The “credibility” spin obscures the point that there are legitimate biblical questions about many parts of The Shack (and Quran, Book of Mormon, Satanic Bible, insert latest fad here) that have been brought to light and no real answers have come. The diversion about credibility does not deal with important concerns and is itself contradictory when applied to the large majority of the Christian culture.

Remember, in the garden God said don't eat of the tree. Eating of the fruit of that tree was bad news to say the least. God made it clear His word was sufficient and they had His word on it. He did not say try the fruit and decide for yourself if it is bad. That was Satan's tactic.

It’s fair to ask someone if they have read and/or how much they have read about the book they are commenting on. It is also fair to address and answer legitimate questions without resorting to “read the book and decide for yourself”. Playing the credibility card does not deal with or answer the serious concerns loving Christians have about the false teaching contained in The Shack and the impact on their brothers and sisters in Christ (and the lost). To be concerned about these things and be quiet…

Now that would be a credibility issue!



Richard said...

I find your repeated attempts to criticize Jeremy and Central in our attempt to reach people through The Shack to be misguided at best.
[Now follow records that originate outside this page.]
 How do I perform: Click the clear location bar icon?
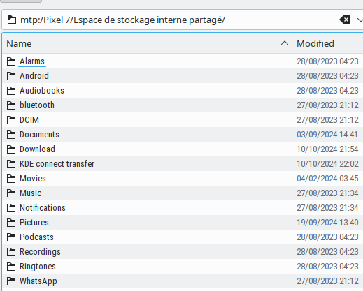345,20
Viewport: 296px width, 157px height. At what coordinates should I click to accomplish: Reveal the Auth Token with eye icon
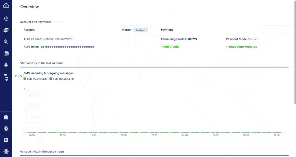pyautogui.click(x=42, y=47)
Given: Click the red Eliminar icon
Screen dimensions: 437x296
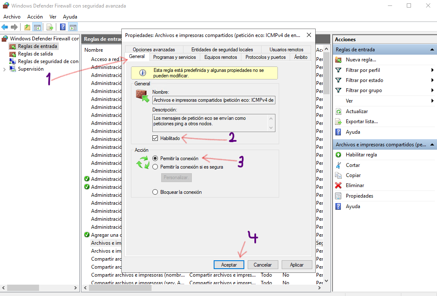Looking at the screenshot, I should click(x=338, y=185).
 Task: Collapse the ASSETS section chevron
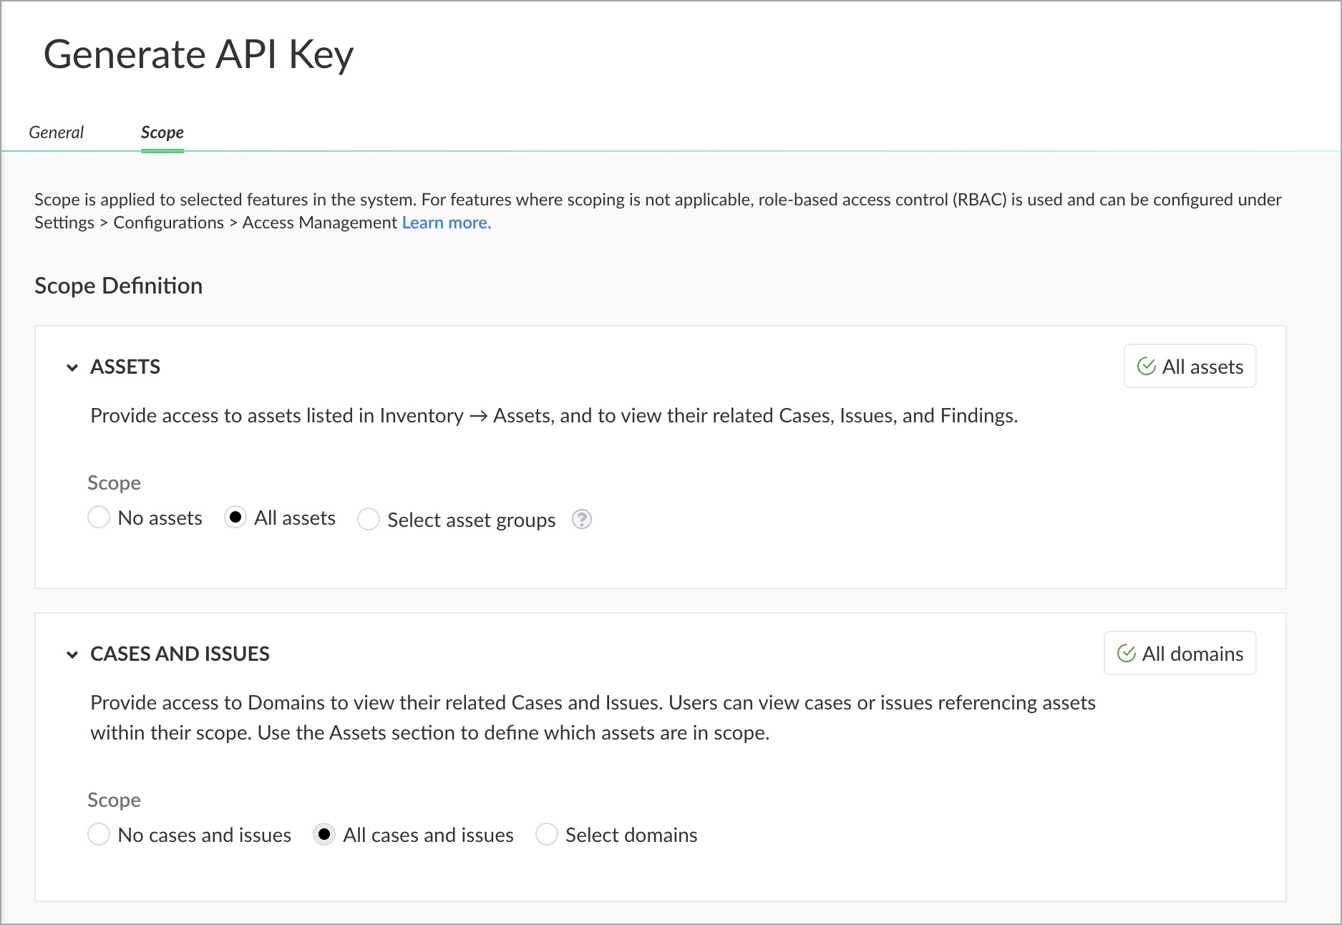[72, 368]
Rob Roy is comparing The Shack to the Gnostic Gospels, the Book of Mormon, the Quran and the Apocrypha... but while I would not read the Gnostic Gospels on par with the bible, I would read it either in much the same way I'd read a book that opposed my viewpoint in politics, or the same way I would read a historical literary work. The Macabeean revolt is a tremendously interesting read, and teaches something historically. As for the Quran or the LDS works, if it would help us reach people that would prior have been unreachable, why not read those books and understand which truths in their lives you can use as a basis for the revelation of the ultimate Truth?

Perhaps this should be an indictment of our laziness and closed-mindedness rather than our watchfulness and openness.

He is also comparing it to liver and onions, and in doing that, I would ask why are liver and onions still served at restaurants? Because someone likes them, enough to make a liver and onions industry. A vegan would say that meat tastes horrible, but the rest of us enjoy and thank God for our steaks. In this, the writer has incorporated a matter of taste, which is purely subjective and should not be presented as fact.

Finally, The Shack is compared to meth, cocaine and cyanide... and this is just sad hyperbole. Could it hurt someone determined to take it as their theology? Perhaps... but it could also bring a lot of healing, as it has in my church and in so many people both secular and christian.

The Shack is not inherently evil, and the way some of us are treating our brother who has made himself vulnerable through his writing is incredibly sad. One of the biggest issues people have with this book is the issue of "Papa" being a Big Black Woman... but in Paul Young's story, there is a woman who was loving and gentle and kind in his life, who was the embodiment of the Father's love, upon whom this character is based. In Paul's story (The Shack is an allegory for how God reached Paul through his own incredible pain and suffering, including sexual abuse as a child and father issues stemming from childhood as well), God got past Paul's father issues, circumvented those walls by appearing in another way, represented by the loving and nuturing Jehovah Jireh "Big Mama" Papa character. There is so much more to this very personal story, that has been attacked in such hurtful ways... I am thankful that Paul has been so humbled and supported through all of this process, that he knows not to take this horrible treatment as a blow to his pride or to his heart. Still... you've got to realize that for this book, an estimated 75% of the readers are non-christians, and they are seeing the way some of us inside the church are treating the writer of this book that has brought them to consider Christ... and it is liver and onions to their soul, something disgusting that they want nothing to do with.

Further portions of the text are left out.